Ciertamente la gran labor la tenemos nosotros, ya que debemos de aprender a observar con detenimiento su actividad, crecimiento y necesidades a través del tiempo, cosa no baladí. Además, hacer una revisión constante de nuestra actitud para con ellas y ellos, lo que nos confiere también un perfil de ser educandos nosotros mismos, valorados bajo el sincero y curioso ojo con el que nos miran día a día y nos valoran, la cual determina su actitud hacia nosotros, los mayores, los ogros.

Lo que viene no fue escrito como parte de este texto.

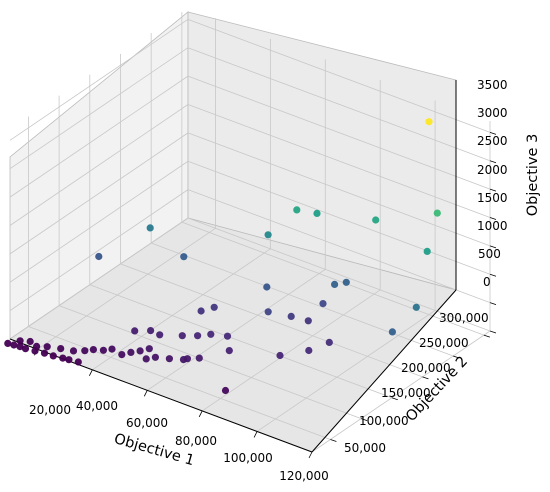 The height and width of the screenshot is (492, 550). Describe the element at coordinates (304, 476) in the screenshot. I see `x-tick-label: 120,000` at that location.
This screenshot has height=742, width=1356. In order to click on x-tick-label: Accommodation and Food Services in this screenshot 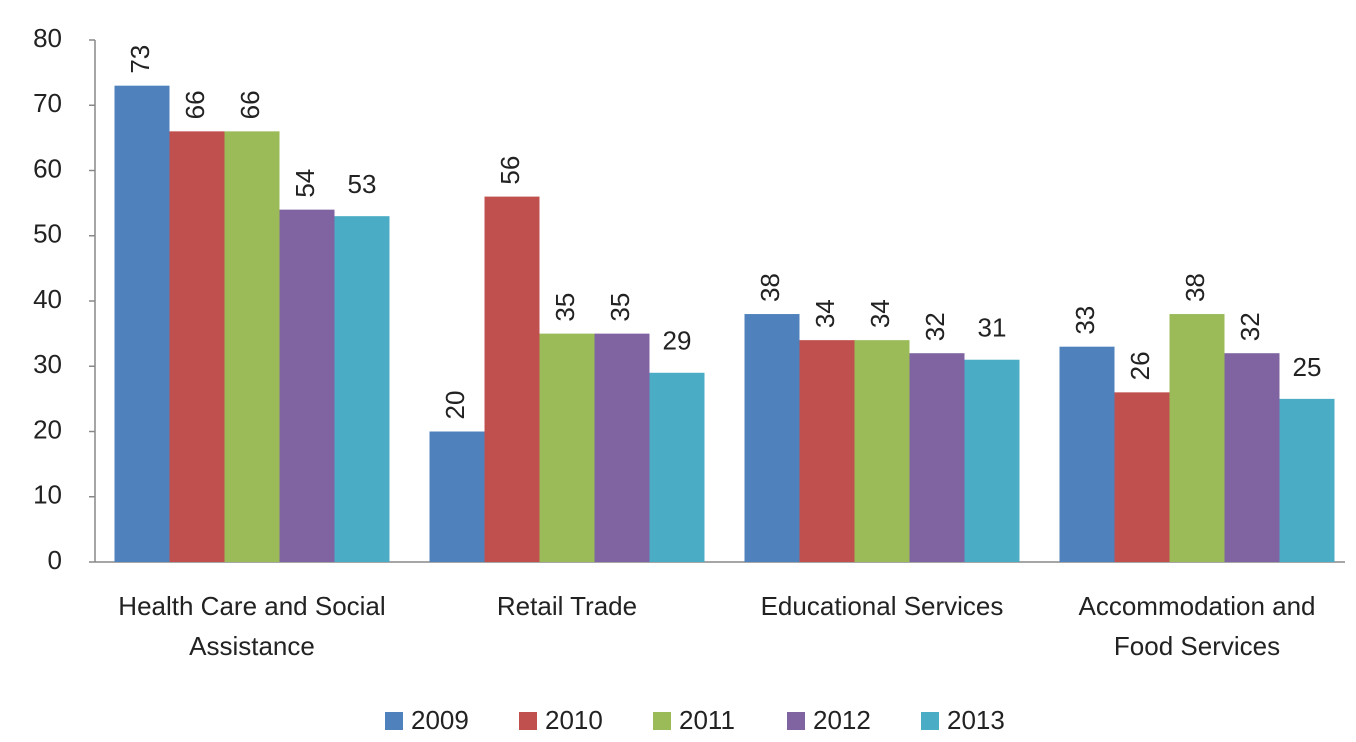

La gran relación se establece en el equilibrio del respeto mutuo (son muchas horas juntos), de encontrar la tranquilidad y el concierto polifónico de las diferencias de edad. La ansiedad que a veces nos genera el intuir que vamos hacia atrás por no seguir un programático currículum temporal y el sentimiento de no avance en la adquisición de conocimiento, basado en los patrones sociales establecidos nos aboca de vez en cuando en desasosiego y perdemos ese equilibrio que se traduce en una desconfianza hacia nuestros retoños en su capacidad de aprender de otra forma diferente a la que nos han enseñado. Es esta nuestra gran labor, aprender a confiar en ellos, de la misma forma que esto repercutirá en su mirar hacia nosotros y generará ese equilibrio mutuo y un ambiente propicio para el desarrollo humano de todos.


Nuestros límites para con ellos los basamos en una serie de necesidades de adultos en algunas ocasiones y evidentemente no podemos estar 100% a las necesidades de ellos. Generar un entorno en el cual tengan un espacio para él o ella adaptado a sus necesidades en el qué no tengan la necesaria participación activa de un adulto de forma constante, puede ser un punto de encuentro para la convivencia respetuosa entre los miembros de la familia.


Salud



Podrían engendrarse hijos educados si lo estuvieran los padres.”